Activity: Each line of the data below that holds the word "pixels" is to be reported in full.

Extracted material:
--------

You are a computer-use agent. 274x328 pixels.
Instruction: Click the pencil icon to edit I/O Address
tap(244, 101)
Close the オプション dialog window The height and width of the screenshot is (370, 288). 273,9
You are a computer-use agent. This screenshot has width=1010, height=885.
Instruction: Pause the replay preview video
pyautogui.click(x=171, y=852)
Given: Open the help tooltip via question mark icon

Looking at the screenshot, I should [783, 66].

--------

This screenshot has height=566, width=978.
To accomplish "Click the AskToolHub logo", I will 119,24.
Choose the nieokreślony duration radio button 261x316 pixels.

--------

Exercise solution:
You are a computer-use agent. 274x328 pixels.
Choose the nieokreślony duration radio button 261x316 pixels.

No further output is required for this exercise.